Pero dentro de esta maldición general, en que resulta perdido todo aquel que cae enfermo, sucede lo más sorprendente: algunos, contados, convalecen de la peste. Es de imaginar cómo se deben sentir éstos en medio de los otros. Han sobrevivido, y se sienten invulnerables. Así también pueden compadecerse de los enfermos y moribun- dos que los rodean.
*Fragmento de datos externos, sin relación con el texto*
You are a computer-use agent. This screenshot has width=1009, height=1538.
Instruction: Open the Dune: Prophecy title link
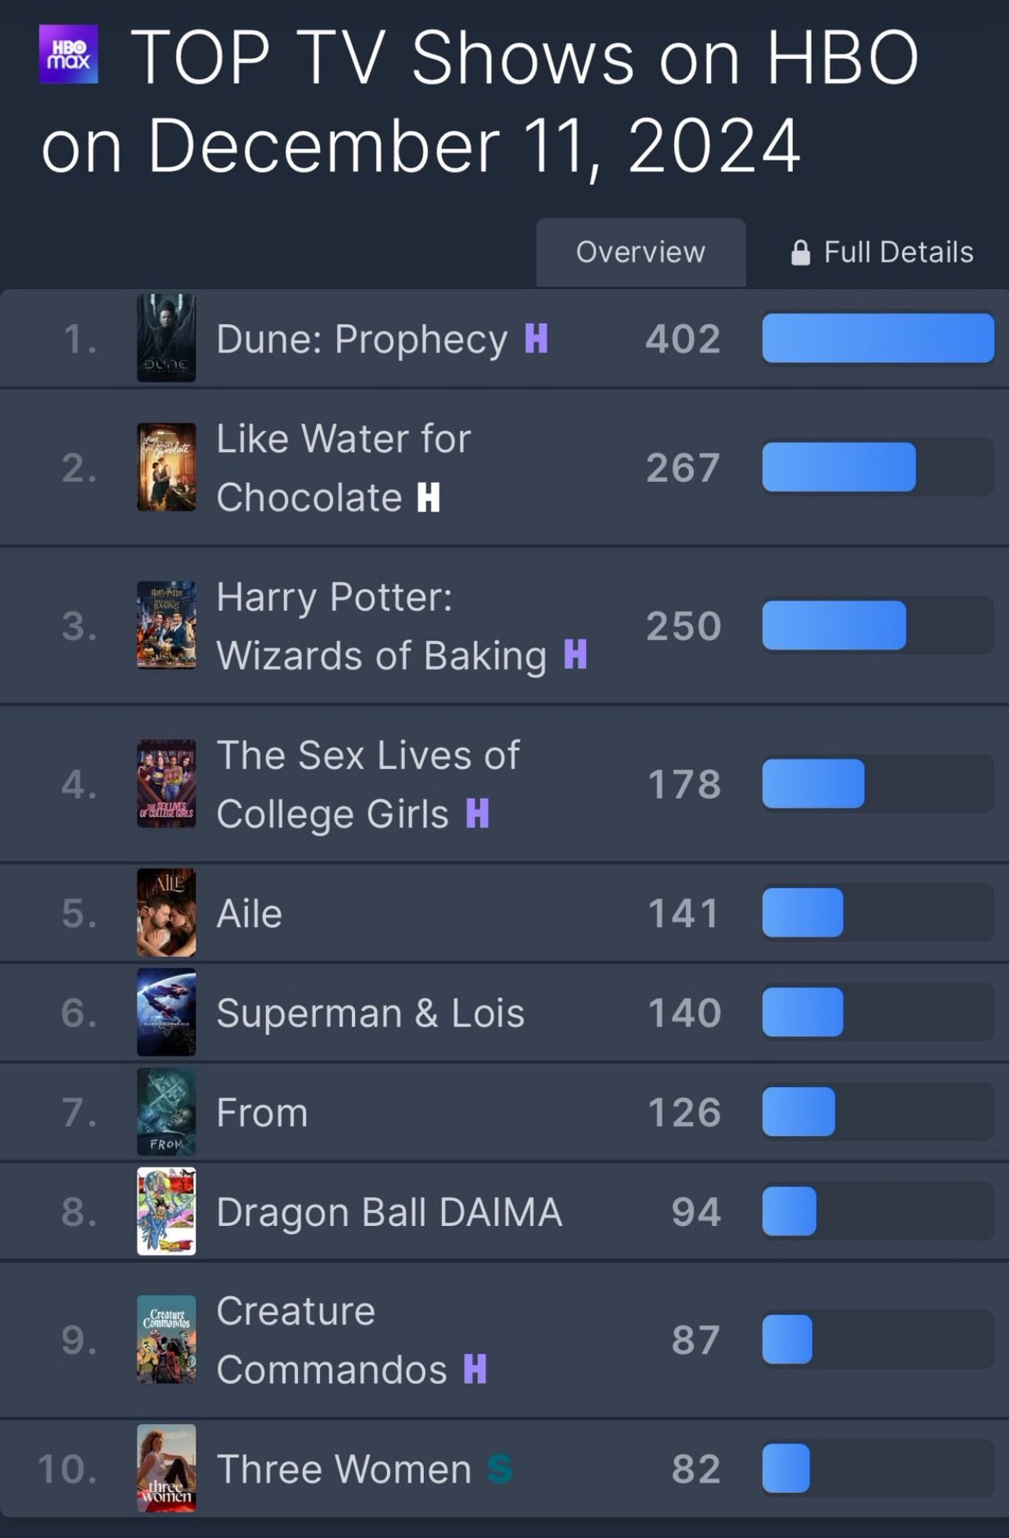(x=362, y=339)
«Tales gentes -dijo Tucídides- se sentían tan exaltadas en su convalecencia que opinaban que ya no podrían morir jamás de enfermedad.»

Elías Canetti
(Nacido en Bulgaria, nacionalizado británico y fallecido en Suiza, 1905-1994).
Obtuvo el premio Nobel en 1981. 

miércoles, 21 de marzo de 2018

Nieve: LA PROVINCIA DEL HOMBRE, de Elías Canetti

"... ahí quito nieve con la pala, allí levanto un trozo de cielo que se había hundido en ella..."

1942

(Fragmento)

El equilibrio entre saber y no saber depende de cómo uno va adquiriendo sabiduría. El no saber no puede empobrecerse con el saber. A cada respuesta -a lo lejos y aparentemente sin relación alguna con ella debe saltar una pregunta que antes dormía acurrucada-. El que tiene muchas respuestas debe tener todavía más preguntas. A lo largo de toda una vida, el sabio no pasa de ser un niño y las respuestas lo único que hacen es secar el suelo y la respiración. El saber es un arma sólo para los poderosos, y no hoy nada que el sabio desprecie tanto como las armas. El sabio no se avergüenza de su deseo de amar a más hombres de los que conoce; y jamás se separará arrogantemente de aquellos sobre quienes no sabe nada.
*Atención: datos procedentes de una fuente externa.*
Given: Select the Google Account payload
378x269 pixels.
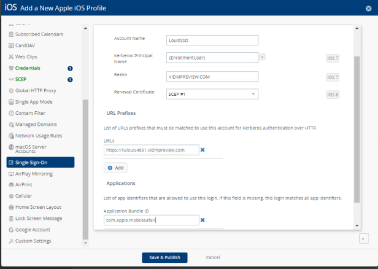Looking at the screenshot, I should click(33, 228).
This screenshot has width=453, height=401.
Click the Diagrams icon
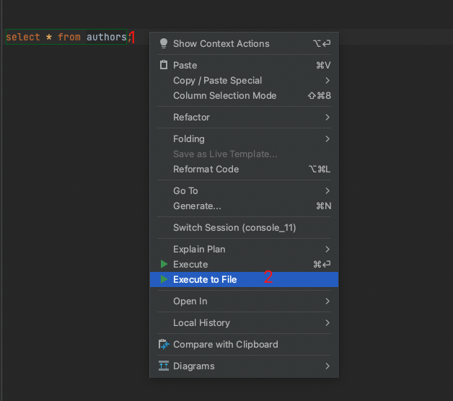click(x=164, y=366)
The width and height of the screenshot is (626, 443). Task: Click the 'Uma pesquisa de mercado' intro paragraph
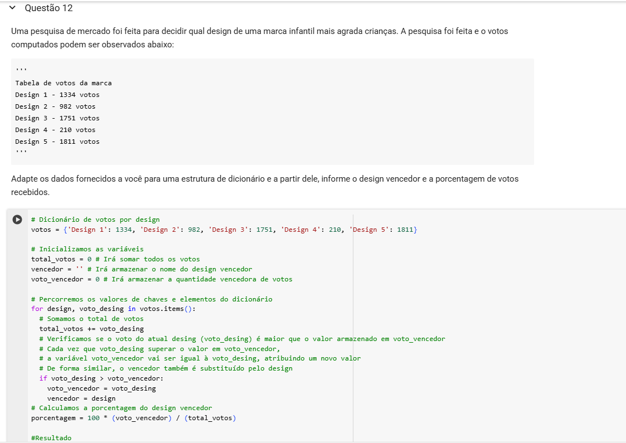(x=260, y=37)
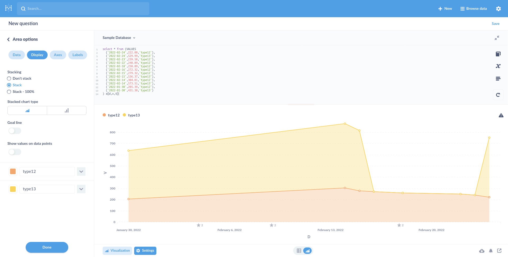Enable the Goal line toggle

coord(15,131)
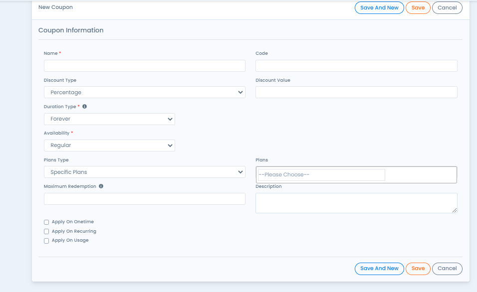The image size is (477, 292).
Task: Click the info icon beside Maximum Redemption
Action: 101,186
En las mejores épocas de mi vida pienso siempre que estoy haciendo sitio, haciendo más sitio en mí; ahí quito nieve con la pala, allí levanto un trozo de cielo que se había hundido en ella; hay lagos que sobran, dejo salir el agua -los peces los salvo-; bosques que han crecido ahí, suelto en ellos manadas de monos nuevos; todo está en pleno movimiento, lo único que falta siempre es sitio; jamás pregunto para qué; jamás siento para qué; lo único que tengo que hacer es volver a hacer sitio una y otra vez, más sitio; y mientras pueda hacer esto merezco vivir.

 
Elías Canetti
(Nacido en Bulgaria, nacionalizado británico y fallecido en Suiza, 1905-1994).
Obtuvo el premio Nobel en 1981.

jueves, 10 de octubre de 2013

Exilio: LA PROVINCIA DEL HOMBRE, del Elias Canetti


"Únicamente en el exilio se da uno cuenta de hasta qué
punto el mundo ha sido siempre un mundo de proscritos."
Elias Canetti
 
(Fragmento)
 
Hay una vieja seguridad en la lengua que se atreve a darse nombres. El escritor que vive en el exilio, y de un modo muy especial el dramaturgo, está seriamente debilitado en más de una dimensión. Alejado de su aire lingüístico, carece del alimento familiar de los nombres. Puede que antes no se diera cuenta en absoluto de los nombres que oía a diario; pero ellos sí se daban cuenta de él y le llamaban seguros, redondos, perfectos. Cuando planeaba sus personajes los sacaba de la seguridad de una enorme tormenta de nombres, y aunque luego pudiera utilizar uno que en la claridad de sus recuerdos ya no significara nada, una vez u otra este personaje había estado allí y se había oído llamar. Ahora, para el que ha emigrado, el recuerdo de sus nombres no está perdido, sin duda, pero ya no es un viento vivo el que se los trae; el exiliado los guarda como un tesoro muerto, y cuanto más tiempo tenga que permanecer alejado de su antiguo clima, con tanta mayor codicia acariciarán sus dedos los viejos nombres.
 
De ahí que al escritor que vive en el exilio, si es que no se da totalmente por vencido, lo único que le queda es una cosa: respirar el nuevo aire hasta que éste le llame a él también. Durante mucho tiempo este aire quiere hacerlo, se está preparando y no dice nada. El escritor lo nota y se siente herido; puede que cierre los oídos, entonces ya no puede llegarle ningún nombre. Lo extranjero crece y, cuando se despierta, lo que encuentra a su lado es el viejo granero que se ha secado, y sacia su hambre con granos de trigo que vienen de su juventud.
 
 
Elias Canetti (Escritor búlgaro en lengua alemana nacionalizado inglés y fallecido en Suiza, 1905-1994). Obtuvo el premio Nobel en 1981.